Dutch watch expert repairs Rolex “eaten by a cow” 50 years ago

A still of the watch face from the Chronoglide video

A Dutch watchmaker from Grootschermer has taken up the challenge of repairing a Rolex watch lost by a British farmer 50 years ago and thought to have been eaten by a cow.

The watch was found last month by someone using a metal detector on land still owned and farmed by James Steele who is now 95.

Steel lost the watch in the early 1970s when he “suddenly realised” its bracelet had broken and told reporters that “a cow could have eaten it with a mouthful of grass.

Steele told the BBC the discovery of the Rolex Air King was a “stroke of luck”.  

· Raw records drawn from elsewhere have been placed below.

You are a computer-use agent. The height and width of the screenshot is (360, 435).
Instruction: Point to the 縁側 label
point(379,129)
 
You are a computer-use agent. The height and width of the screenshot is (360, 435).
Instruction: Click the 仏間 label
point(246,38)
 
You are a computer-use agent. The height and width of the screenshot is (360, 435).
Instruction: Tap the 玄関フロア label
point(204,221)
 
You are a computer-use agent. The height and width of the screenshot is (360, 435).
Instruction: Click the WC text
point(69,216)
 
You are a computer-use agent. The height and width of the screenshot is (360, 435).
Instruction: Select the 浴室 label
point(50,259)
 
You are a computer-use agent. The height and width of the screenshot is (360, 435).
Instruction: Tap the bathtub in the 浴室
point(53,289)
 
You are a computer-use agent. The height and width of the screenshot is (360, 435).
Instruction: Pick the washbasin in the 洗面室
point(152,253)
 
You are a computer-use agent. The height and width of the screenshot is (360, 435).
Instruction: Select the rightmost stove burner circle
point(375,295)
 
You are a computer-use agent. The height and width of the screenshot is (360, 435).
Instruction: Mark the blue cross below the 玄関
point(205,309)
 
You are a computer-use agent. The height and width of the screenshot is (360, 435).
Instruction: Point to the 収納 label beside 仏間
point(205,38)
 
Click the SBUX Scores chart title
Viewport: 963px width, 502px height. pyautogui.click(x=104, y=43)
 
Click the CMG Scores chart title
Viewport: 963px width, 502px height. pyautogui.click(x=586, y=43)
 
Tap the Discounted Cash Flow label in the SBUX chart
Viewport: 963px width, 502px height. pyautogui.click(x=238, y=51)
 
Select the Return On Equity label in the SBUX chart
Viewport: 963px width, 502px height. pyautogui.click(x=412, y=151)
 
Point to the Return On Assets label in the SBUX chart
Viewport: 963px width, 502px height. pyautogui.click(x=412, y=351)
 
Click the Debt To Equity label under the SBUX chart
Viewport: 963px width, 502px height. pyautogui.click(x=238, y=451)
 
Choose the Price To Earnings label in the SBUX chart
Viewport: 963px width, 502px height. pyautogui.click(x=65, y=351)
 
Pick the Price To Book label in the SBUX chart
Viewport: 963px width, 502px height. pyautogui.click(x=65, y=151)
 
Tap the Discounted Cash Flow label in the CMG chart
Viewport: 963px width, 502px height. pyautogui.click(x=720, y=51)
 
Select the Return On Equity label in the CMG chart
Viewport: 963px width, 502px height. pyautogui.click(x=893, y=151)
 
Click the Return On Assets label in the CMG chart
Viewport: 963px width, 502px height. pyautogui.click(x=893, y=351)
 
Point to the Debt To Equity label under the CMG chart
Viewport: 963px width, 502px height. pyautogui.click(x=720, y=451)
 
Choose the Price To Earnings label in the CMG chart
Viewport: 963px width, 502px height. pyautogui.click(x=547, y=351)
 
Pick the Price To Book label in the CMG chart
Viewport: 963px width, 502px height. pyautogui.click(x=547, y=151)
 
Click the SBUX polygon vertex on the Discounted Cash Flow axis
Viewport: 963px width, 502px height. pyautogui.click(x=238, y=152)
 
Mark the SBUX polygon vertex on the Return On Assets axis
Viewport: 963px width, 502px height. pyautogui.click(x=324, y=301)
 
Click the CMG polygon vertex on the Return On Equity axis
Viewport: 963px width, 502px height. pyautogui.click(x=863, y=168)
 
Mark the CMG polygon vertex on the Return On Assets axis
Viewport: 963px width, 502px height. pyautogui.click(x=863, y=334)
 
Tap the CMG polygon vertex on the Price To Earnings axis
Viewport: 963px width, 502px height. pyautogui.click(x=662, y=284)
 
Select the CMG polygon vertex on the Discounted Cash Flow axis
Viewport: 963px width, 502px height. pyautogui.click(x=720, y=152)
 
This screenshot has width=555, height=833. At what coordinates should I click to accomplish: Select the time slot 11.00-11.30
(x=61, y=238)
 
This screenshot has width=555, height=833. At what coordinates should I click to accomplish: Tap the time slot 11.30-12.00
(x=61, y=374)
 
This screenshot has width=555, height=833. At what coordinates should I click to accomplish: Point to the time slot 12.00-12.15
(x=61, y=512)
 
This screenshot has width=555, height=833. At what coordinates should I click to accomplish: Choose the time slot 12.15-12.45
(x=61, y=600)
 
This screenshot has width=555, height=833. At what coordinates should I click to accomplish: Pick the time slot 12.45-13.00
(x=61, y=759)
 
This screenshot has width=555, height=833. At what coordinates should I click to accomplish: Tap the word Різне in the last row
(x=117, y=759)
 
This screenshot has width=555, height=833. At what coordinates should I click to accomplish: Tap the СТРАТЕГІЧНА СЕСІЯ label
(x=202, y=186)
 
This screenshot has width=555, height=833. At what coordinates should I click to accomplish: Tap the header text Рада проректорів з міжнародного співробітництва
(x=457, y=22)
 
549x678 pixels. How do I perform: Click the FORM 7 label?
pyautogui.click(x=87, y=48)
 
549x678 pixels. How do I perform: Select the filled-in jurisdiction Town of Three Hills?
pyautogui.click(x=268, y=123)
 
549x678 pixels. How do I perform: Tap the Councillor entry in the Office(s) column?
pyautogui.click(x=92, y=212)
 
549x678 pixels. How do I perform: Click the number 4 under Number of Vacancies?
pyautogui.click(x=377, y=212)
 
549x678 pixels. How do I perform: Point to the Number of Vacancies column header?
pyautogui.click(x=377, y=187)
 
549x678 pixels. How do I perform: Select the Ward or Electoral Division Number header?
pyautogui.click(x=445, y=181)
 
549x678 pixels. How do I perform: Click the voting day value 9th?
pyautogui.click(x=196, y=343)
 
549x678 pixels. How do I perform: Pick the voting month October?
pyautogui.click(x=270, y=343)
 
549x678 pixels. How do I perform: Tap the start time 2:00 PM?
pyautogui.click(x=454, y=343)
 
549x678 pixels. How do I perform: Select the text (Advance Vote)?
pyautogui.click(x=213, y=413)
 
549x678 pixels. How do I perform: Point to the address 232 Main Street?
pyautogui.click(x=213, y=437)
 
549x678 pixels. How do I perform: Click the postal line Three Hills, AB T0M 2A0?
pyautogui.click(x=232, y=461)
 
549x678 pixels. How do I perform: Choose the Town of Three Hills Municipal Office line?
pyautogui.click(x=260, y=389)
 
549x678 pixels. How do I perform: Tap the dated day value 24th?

“The face has gone greenish but it has not rusted up,” he said, adding that he would hold onto it as a keepsake as it would “cost a bomb” to do anything with.

But now the watch is being painstakingly restored by Dutchman and vintage watch expert Kalle Slaap, who describes the timepiece as amazing and hopes to make it work again.

He tracked down the Steel family after reading about the find and has offered to get the watch working again for free, telling the Telegraaf he could not resist the challenge.

The rust is now being removed from the mechanism in Slaap’s workshop and parts are already starting to shine again, he told RTL. “We’ll then take it apart and go through it piece by piece to see what can still be used,” he said.

“I’ve promised that before Christmas we’ll go as a team to England to meet the Steel family,” he said. “He’s going to get his own watch back. It would be cheating just to swap the works.”